WORK TO COMPLETE:
1. List every heading that appears under "With network mapping software, you can:" in the network mapping text, in order.
2. Reproduce verbatim the passage of the network mapping text from "Network mapping can" up to and including "and maximize uptime.".

Table of Contents:
What Is Network Mapping?
Network mapping is a process used to visualize the physical and virtual equipment in your IT network, whether SNMP, Layer 3, and more.
Network mapping can provide network administrators key performance insights such as device status, physical connections, traffic metrics, and more so they can troubleshoot issues faster and maximize uptime.
A network map is simply a document that helps IT better manage the network. Maps can function as a visual topology of all your network devices, a geographic map of where devices are located, or a dashboard of network performance. Depending on how they’re created, maps can also tell you information like the IP address of specific devices, how devices are connected, or their availability statistics.
A network diagram is just another word for a network map. It is a visual representation of the individual components of a network and how they are all connected so that information may flow between them.
A network’s topology is the actual arrangement of the components of a network. Whereas network maps and diagrams are just representations of a network’s arrangement, network topology is the real positioning of nodes, devices, and connections on a network.
Why Map a Network?
Mapping a network provides visibility into all the devices in your network. Leveraging a network mapping solution will streamline this mapping, so you don’t have to waste time manually creating (or updating) network diagrams.
With network mapping software, you can:
Maintain End-to-End Device Performance
Network maps make seeing the big picture of your network easier so you can maintain availability and prevent business-critical issues.
See Live Network Data
Data updates in real time so you know how devices are performing now instead of an hour ago.
Troubleshoot Issues Faster
With a bird’s-eye view of your network, you can easily map your network to identify the location of a problematic device and quickly form a plan to mitigate.
Live network mapping software automatically pulls in any device with an IP address connecting to your network for a real-time view of everyone and everything that’s connecting to your IT environment.
Greater Network and Security Control
Live network mapping software makes it easier to identify unknown devices, problem areas, and threats in real time.
Watch this webinar and see for yourself why dynamic network mapping is essential for every network professional.
Types of Network Maps
Physical Network Maps
A physical network map displays the arrangement of the physical components of your network such as desktops, printers, and servers and how they are connected by various wires and cables. Physical network maps are useful in identifying physical network components that are malfunctioning or just simply need updating. These maps are also crucial for efficient network planning.
Layer 2 refers to the data link layer of the network. This is how data moves across the physical links in a network. It's how switches within a network talk to one another. Installing Layer 2 on infrastructure provides high-speed connectivity between devices. It can also provide improved network performance. Layer 2 network mapping gives IT and network professionals valuable information about how devices are physically connected.

PROVIDED DATA:
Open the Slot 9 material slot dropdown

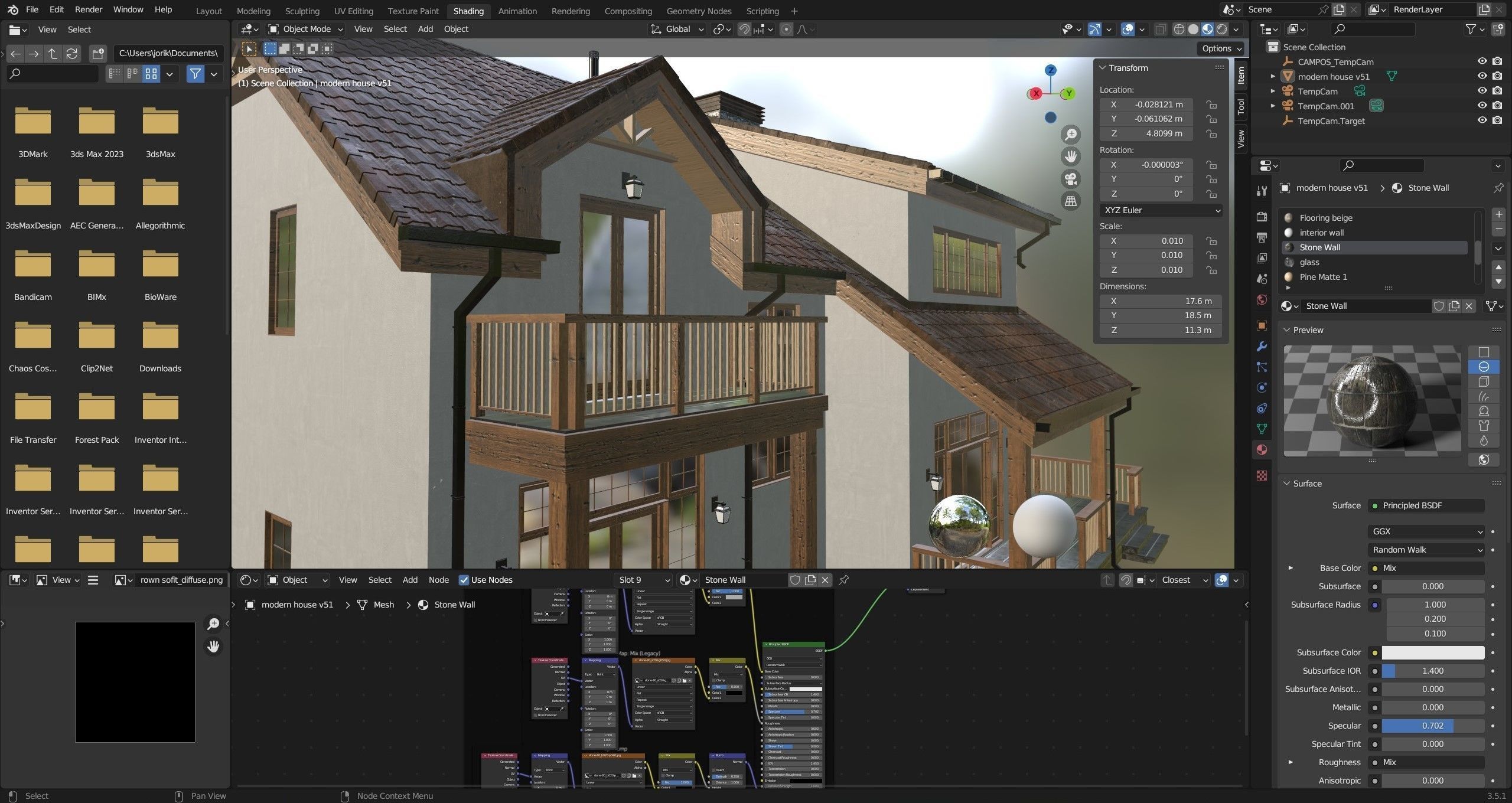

TASK-BY-TASK RESULTS:
1.
Maintain End-to-End Device Performance
See Live Network Data
Troubleshoot Issues Faster
Greater Network and Security Control

2.
Network mapping can provide network administrators key performance insights such as device status, physical connections, traffic metrics, and more so they can troubleshoot issues faster and maximize uptime.